ここ最近の日本のアニメには少なかったオカルトがメインの作品で、そこに昆虫なども加わってきます。巨大集合住宅を速攻で契約してしまった女子大生が怪奇現象に襲われる物語です。
全体的に不穏な雰囲気が漂っており、常に何かしら起こるんじゃないかという不安がありますし、しっかりと驚かせるところは驚かせてくれます。ジャンプスケアはそこまで強くないので、不意な驚きは無いと思います。

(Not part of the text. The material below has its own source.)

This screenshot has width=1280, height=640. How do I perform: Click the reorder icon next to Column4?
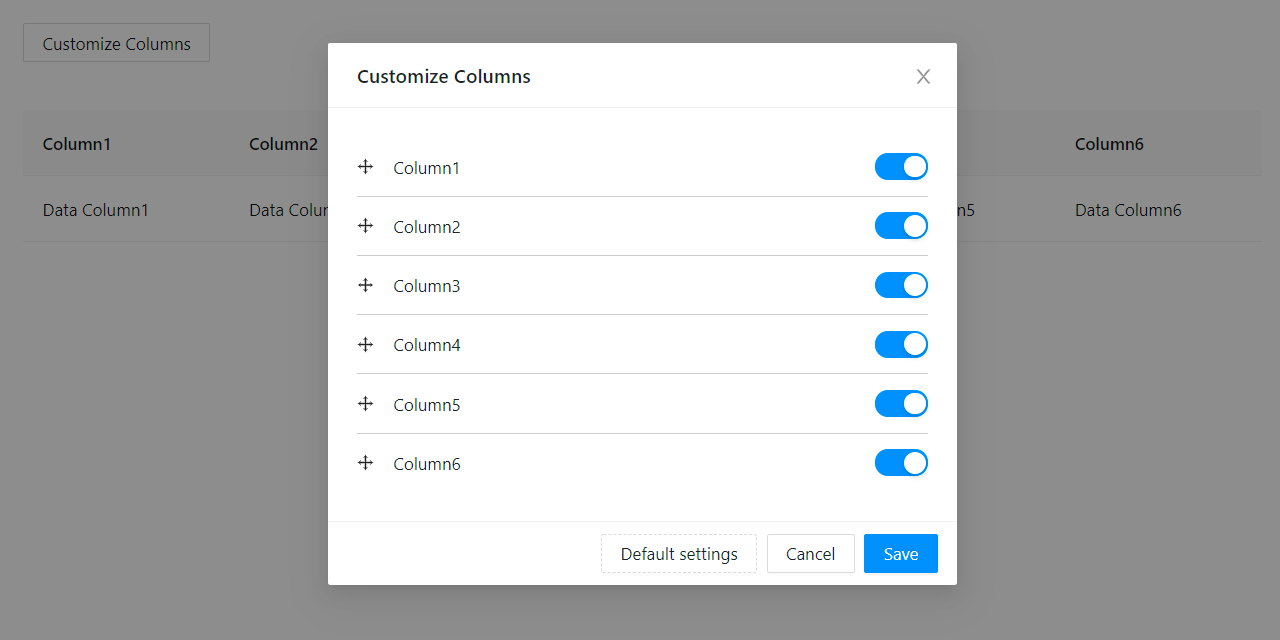tap(365, 343)
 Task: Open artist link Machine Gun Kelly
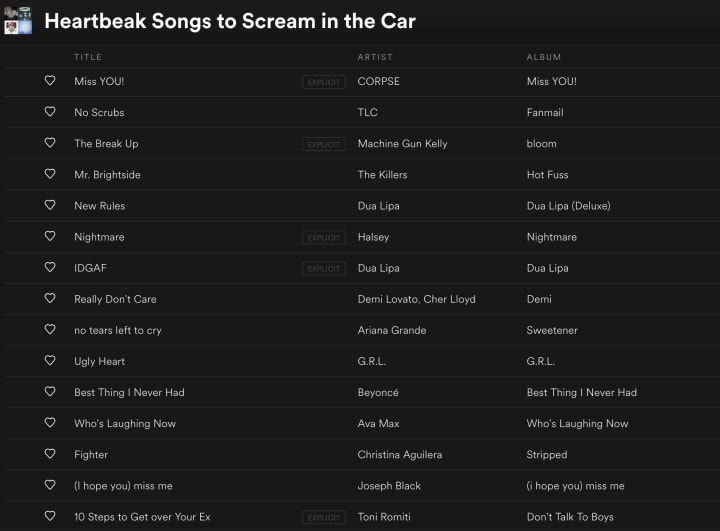tap(402, 144)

巨大集合住宅が真の怪物なのかなと心の中で解釈しました。あの建物があるから虫は湧き出るし、怪奇現象で死者が多く出るし、主人公も悪夢のような時間を過ごしていますし、この後のアムリタを観てからも、やはり巨大集合住宅こそこの2作の元凶なんだろうなと思いました。

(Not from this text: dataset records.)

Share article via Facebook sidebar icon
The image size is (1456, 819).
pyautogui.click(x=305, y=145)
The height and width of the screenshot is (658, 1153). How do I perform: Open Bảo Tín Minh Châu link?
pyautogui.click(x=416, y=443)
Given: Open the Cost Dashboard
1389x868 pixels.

自分の読解力が足りないのもあって、難しいなと思う部分が多くありました。尺が70分強とは思えないほど中身は詰め込まれていたなとも思います。
アニメーションのクオリティはどうしても少し見劣りするところがありますが、個人制作で1から10までキャラを動かして、キャラデザもやって、構図も全部作って…こればかりは努力と功績を全力で讃えたいと思います。グロテスクな部分はしっかりと表現されていましたし、虫のデザインはとても好みだったので、坂本監督の手腕は相当なものだと思います。なんの昆虫だったかパッと分かりませんでしたが、灰色のう○こが飛んでるなーとほくそ笑んでいました。

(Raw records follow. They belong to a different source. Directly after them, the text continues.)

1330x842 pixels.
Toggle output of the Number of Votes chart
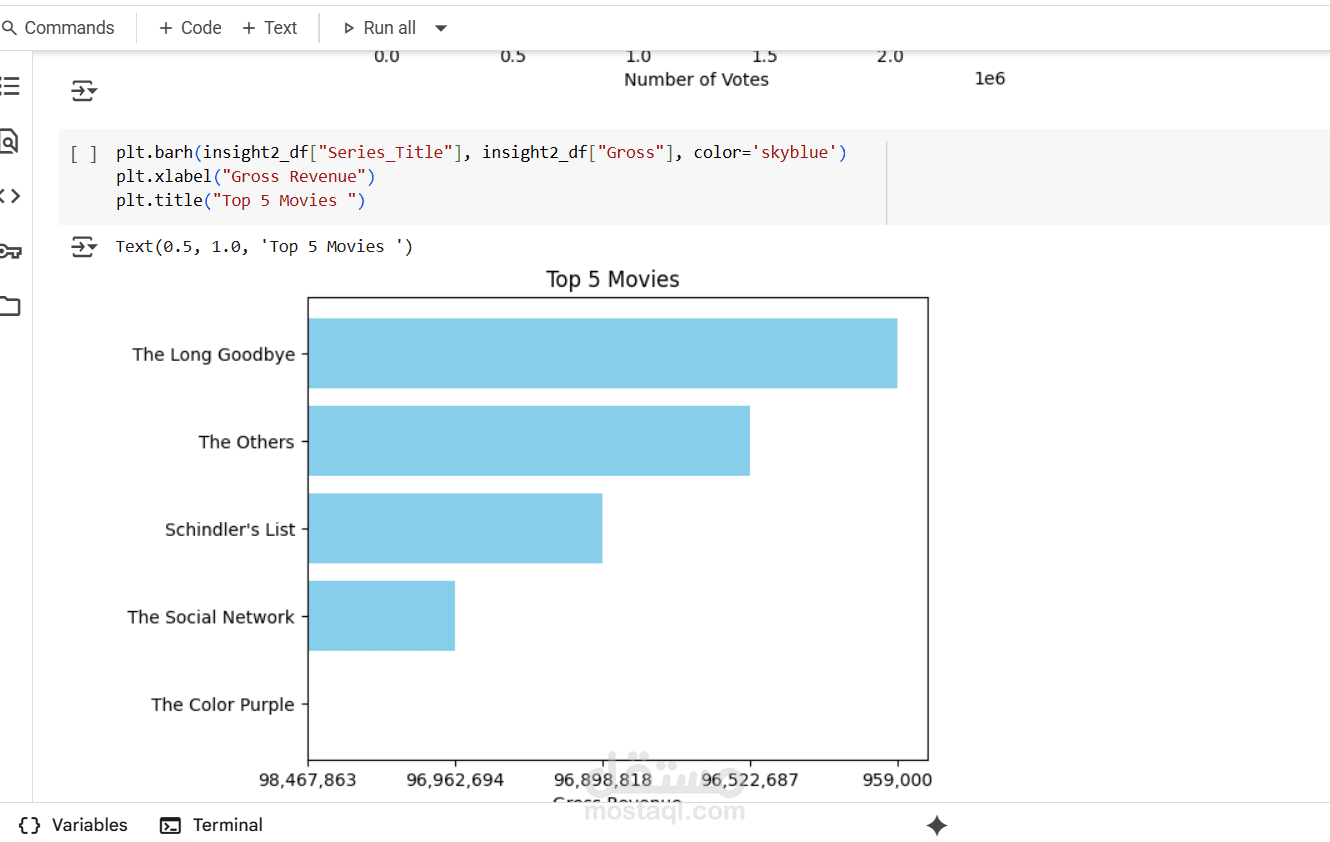coord(84,92)
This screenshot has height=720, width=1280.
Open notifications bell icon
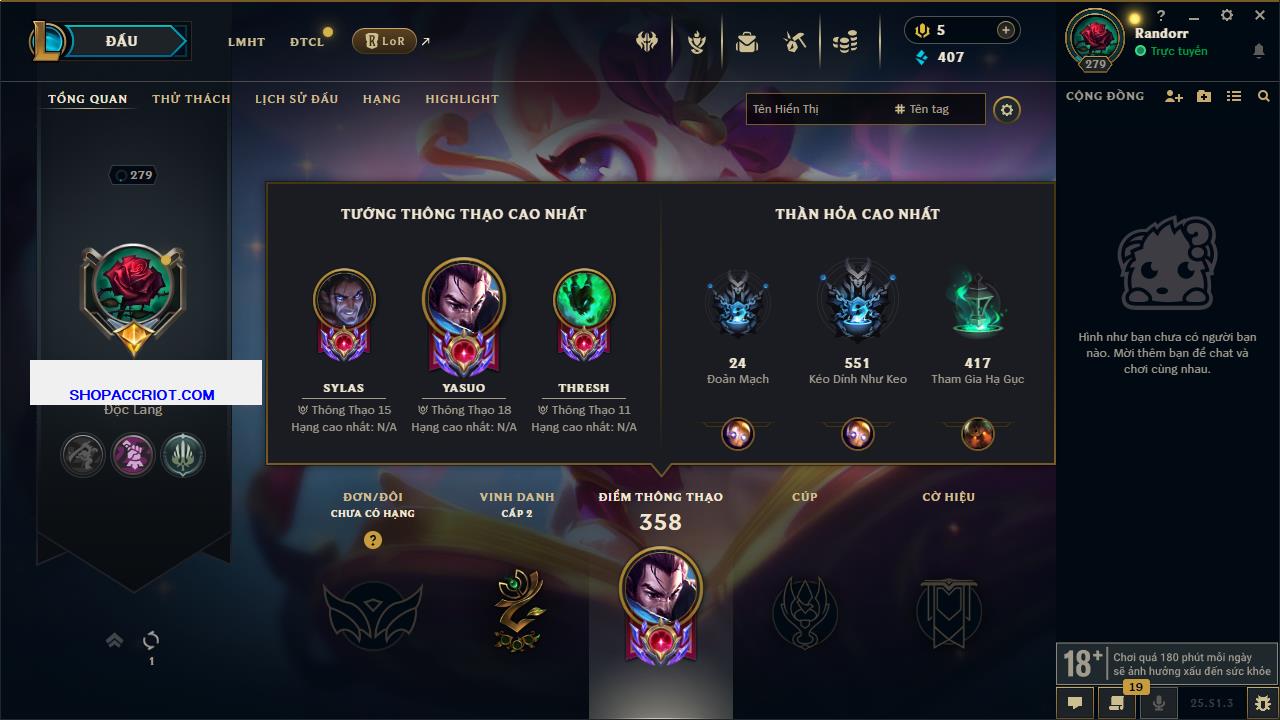click(x=1258, y=51)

主人公の声を花澤香菜さんが魂ぶつけて演じられており、普段の可愛らしい声から死の淵を見たかのような絶叫や悲哀に満ちた細い声、今まで観てきた花澤さんの出演作品の中でもトップクラスだったなぁと思います。
挑戦的な1作、アムリタの饗宴含め存分に震わされました。是非今後も追いかけていきたい監督です。